** BEGIN PASSAGE GIVEN **

Additional data including storage volumes, releases, and the allocations themselves can also be stored in the output database, as desired. The simulation process continues for the duration of the simulation run. Then the output data can be summarized for later comparison with other simulation results based on other reservoir capacities , operation policies and/or allocation policies.

It would not be too difficult to write a computer program to perform this simulation. In fact, it can be done on a spreadsheet. However as easy as that might be for anyone familiar with computer programming or spreadsheets, one cannot expect it to be easy for many practicing water resources planners and managers who are not doing this type of work on a regular basis. Yet they might wish to perform a simulation of their particular system, and to do it in a way that facilitates changes in many of its assumptions. Computer programs capable of simulating a wide variety of water resources systems are becoming increasingly available. Simulation programs together with their interfaces that facilitate the input and editing of data and the display of output data are typically called decision support systems. Their input data define the components of the water resources system and their configuration. Inputs also include hydrological data and design and operating policy data. These generic simulation programs are capable of simulating surface and ground water flows, storage volumes and qualities under a variety of system infrastructure designs and operating policies.

3.4.2 Defining What to Simulate

Before the simple system shown in Fig. 3.3 can be simulated the design and operating policy of the system, i.e., the information shown in Fig. 3.4 needs to be defined. One way to do this is to use optimization . Optimization is driven by an objective function. Assume an overall measure of system performance has been decided upon, and can be expressed as a function of the decision variables. These decision variables include all the information in Fig. 3.3, namely the reservoir capacity and reservoir storage and release and water user allocation decisions in each time period. Of interest are the values of these decision variables that achieve the highest level of system performance. The use of an optimization model will help in defining those variable values.

Expressed in words, the optimization model is to be developed and used to identify the decision variable values that maximize system performance. Let B(K, S, R, A) represent the overall system performance measure , as a function of the reservoir capacity K, and all the initial storage volumes, S(t), releases, R(t), and water allocations to users i, A(i,t), in each time period t for a total of T time periods . Hence the objective is to

$$ {\text{maximize}}\;B\,(K,\varvec{S},\varvec{R},\varvec{A}) $$
(3.7)

while making sure that a mass balance of water is maintained in the reservoir over time.

$$ \begin{aligned} S(t) + {\text{Inflow}}(t){-}R(t) & = S(t + 1)\quad {\text{for}}\;{\text{each}}\;{\text{period}}\;t \\ & \quad ({\text{and}}\;{\text{period}}\;T + 1= 1) \\ \end{aligned} $$
(3.8)

These mass balance equations define the relationship between initial, S(t), and final, S(t + 1) storage volume values in each period t, and equate the final storage value in each period to the initial value in the following period. Finally, it assumes the entire simulation process repeats itself after every T years.

The next set of constraints ensure that the storage volumes, S(t), do not exceed the reservoir storage capacity K and that the allocations, A(i, t), to the three water users i do not exceed the reservoir release, R(t), less the amount to remain in the stream, Q(t).

** END PASSAGE GIVEN **

- EXERCISES TO COMPLETE
[1] Rewrite the part of the reservoir passage that begins at the words "The next set" and stops after "the stream, Q(t).", changing "stream" to "river".
[2] The reservoir passage defines the overall system performance measure B as a function of several quantities. List each one with its symbol.

** BEGIN DATA SHOWN **

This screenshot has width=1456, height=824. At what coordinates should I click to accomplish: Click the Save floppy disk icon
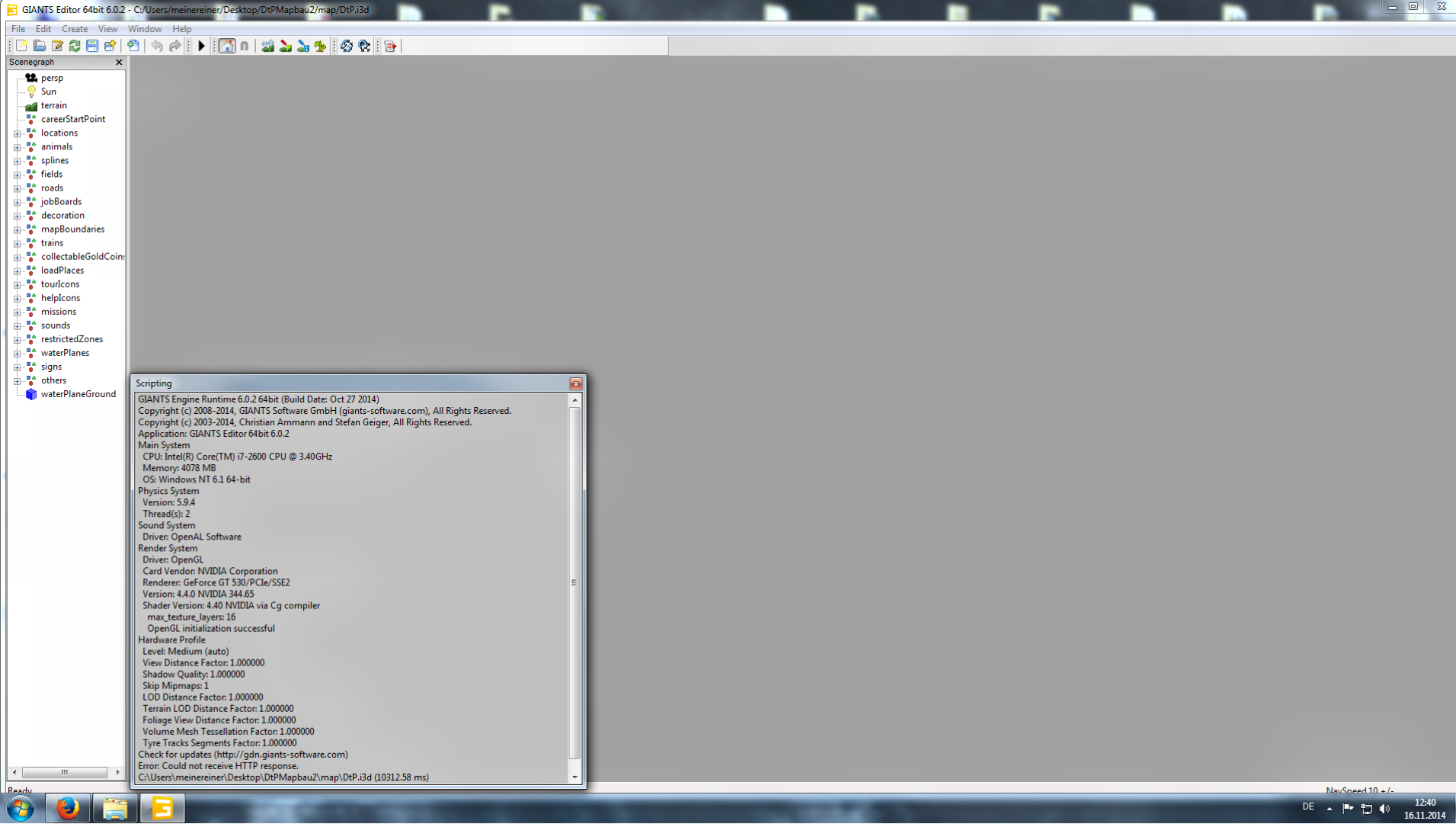click(x=92, y=46)
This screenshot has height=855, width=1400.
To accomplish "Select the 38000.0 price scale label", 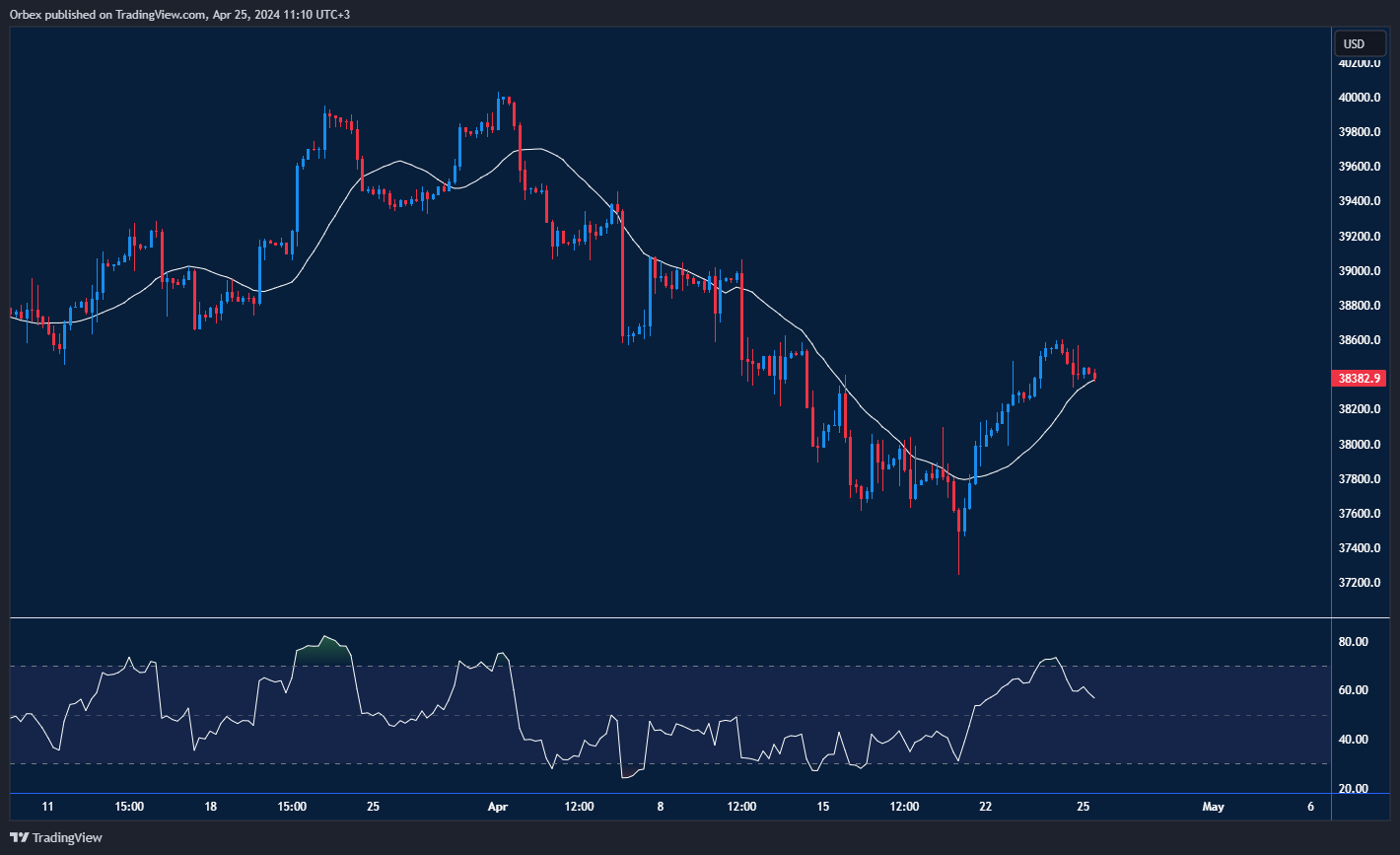I will click(1358, 444).
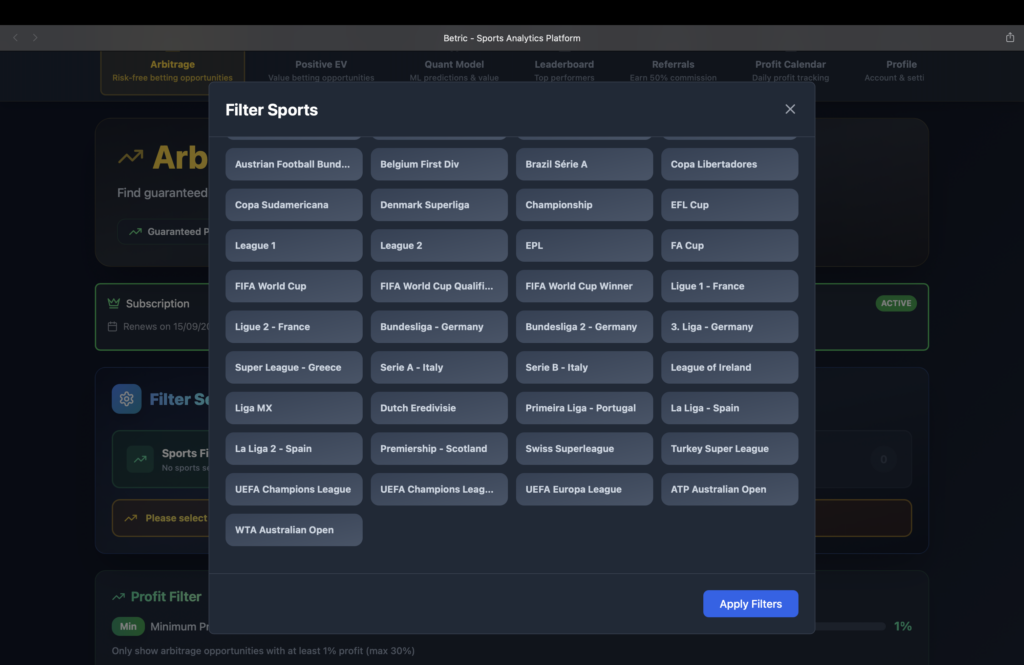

** END DATA SHOWN **

- ANSWERS FOR THIS EXERCISE
[1]
The next set of constraints ensure that the storage volumes, S(t), do not exceed the reservoir storage capacity K and that the allocations, A(i, t), to the three water users i do not exceed the reservoir release, R(t), less the amount to remain in the river, Q(t).

[2]
- Reservoir capacity, K
- Initial storage volumes, S(t)
- Releases, R(t)
- Water allocations to users i, A(i,t)